A deep vein thrombosis (DVT) is a blood clot that occurs in the veins. The clot can either partially or fully block the vein from being able to transport blood out of the legs. This causes symptoms in the legs such as swelling, skin tightness, and heaviness. A venous clot can also break off of the vein and travel to the lungs causing a life threatening condition called pulmonary embolism.
Patients with leg swelling and additional symptoms will first undergo a noninvasive imaging study, venous doppler, to assess the extent and location of the clot in their leg veins. Afterwards, your vascular surgeon will analyze the studies and listen to the severity of your symptoms to determine if you are eligible for a clot removal procedure.

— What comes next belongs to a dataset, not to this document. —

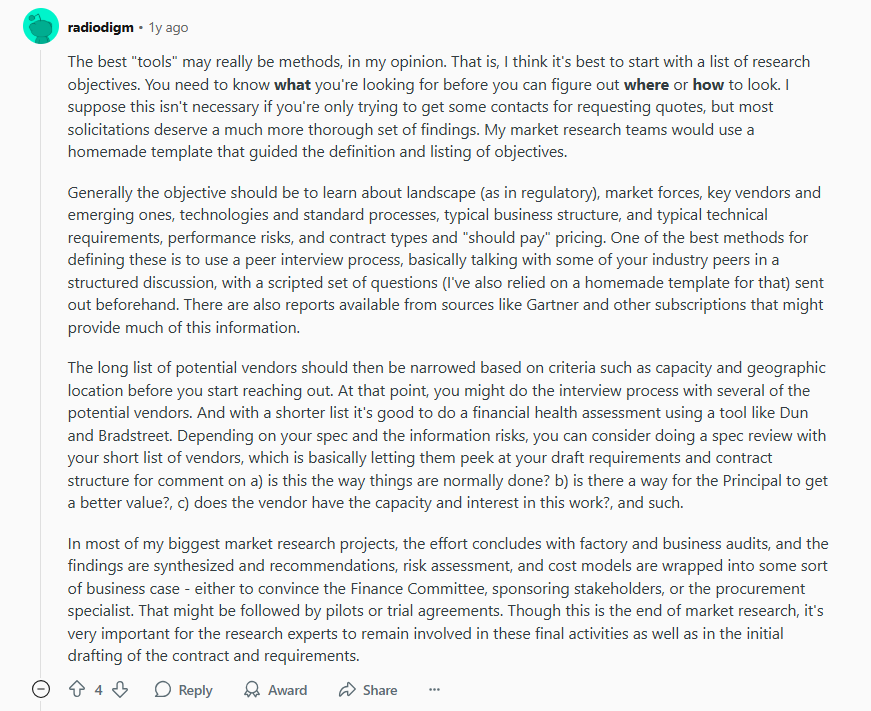This screenshot has width=871, height=711.
Task: Click the Award text label
Action: (287, 690)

Venous dopplers will help the surgeon assess if your DVT is above or below the knee. If your DVT is located below the knee, it is usually treated non surgically with blood thinners and leg elevation. This is because the risk of the clot breaking off and traveling to the lungs is low, and the the veins are usually too small to guide wires and clot busting devices through them. Above the knee DVT can be surgically treated because this condition poses an increased risk of significant swelling, pain, and pulmonary embolism. In addition, the veins above the knee are large enough for surgery.
Timing is also another crucial component to be eligible for a procedure. Usually, clot needs to be less than a couple of months old for a successful procedure. This is because the new clot is fresh and squishy and can be removed easily. If a clot is chronic, and has been in the vein for a long time, it becomes hardened and entrenched in the vein and cannot be removed.